If you choose not to use the provided notebook, you will still need to turn in a .ipynb Jupyter Notebook and corresponding
files according to the instructions in this homework.
ASSIGNMENT TASKS
(100%) Learn about data exploration tools in the commercial space.
Most of the work we have done in this class has been centered around manually building data analyses in Jupyter notebooks.
This is a wonderful way to do work when you are given freedom and the analysis may not follow a specific target output – when
your focus is on getting very preliminary exploration underway.
As we learned in this course data cleaning is a significant task and requires care to get right.
There are a multitude of commercial tools that provide more structure and flexibility to pursue data cleaning and analyses which
may be more appropriate, especially when the data is stored in Excel spreadsheets, the grandfather of tabular data formats (let’s
for now say CSV is the “great”-grandfather of tabular data).
You will be listening to a podcast about a product that makes cleaning and exploring data stroed in Excel sheets more efficient,
especially for non-programmers, but also can be placed in a pipeline leading up to more complex analyses which might happen
in the Jupyter (or other) space.”
This podcast is an episode from the IBMs Make Data Simple Podcast:
Aug. 3, 2022. Make Data Simple Podcast: “Of course you’re tired of spreadsheets.
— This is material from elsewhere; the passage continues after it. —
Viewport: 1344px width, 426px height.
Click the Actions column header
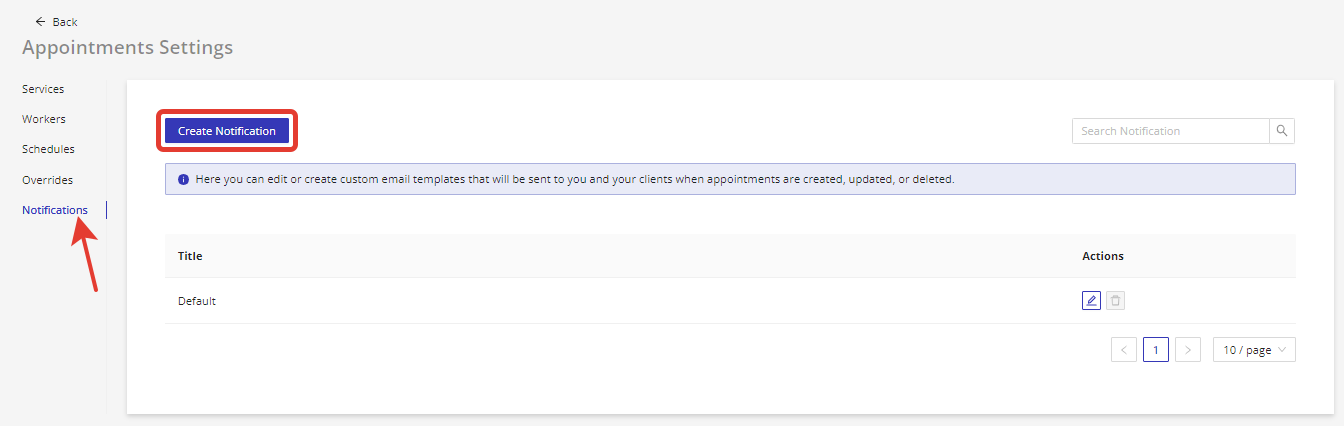(x=1103, y=256)
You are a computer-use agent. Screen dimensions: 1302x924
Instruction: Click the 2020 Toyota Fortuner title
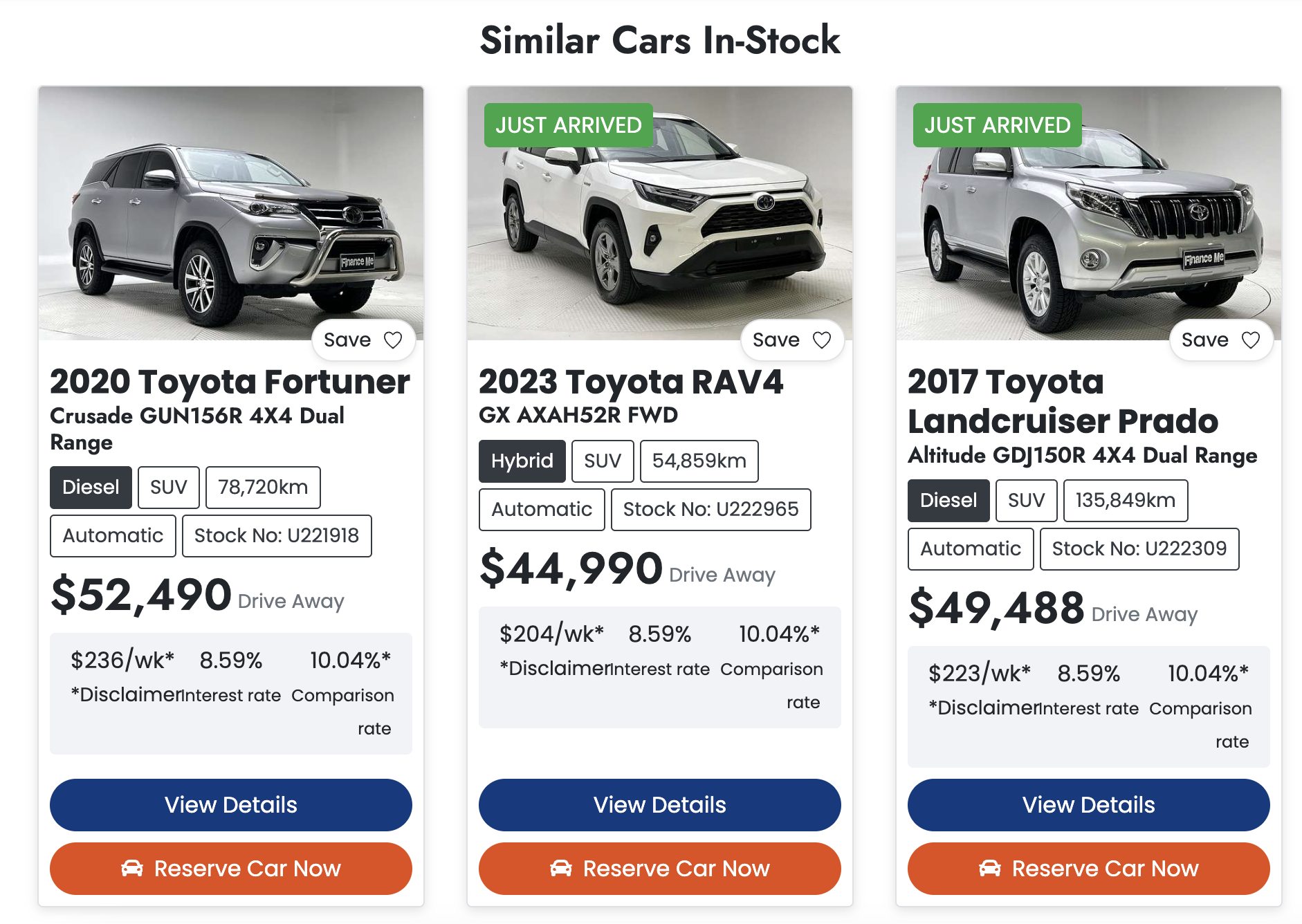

Data exploration is better. Ryan
Buick, Co-Founder of Canvas.”
You can listen to the podcast from these links:
• Spotify
• Player.FM
• direct from player.fm download of MP3
• Apple Podcast (DRM required)
§ Task: Listen to the podcast and answer the following 4 questions:
1. List 3 things you learned from this podcast and relate them to things you have experienced in this course.
1
2. What motivated the core Canvas company business, and what product space did it emerge from? Your answer should
include mentioning data and management team concerns.
3. What problem does Canvas solve? Please include details from what Ryan mentions in his interview.
4. What or who are the target market for the Canvas project?
5. In two or three sentences relate what you learned about data analysis among non-data scientists with what you learned
in the podcast. Be complete, but brief (no more than 3 sentences, please).
2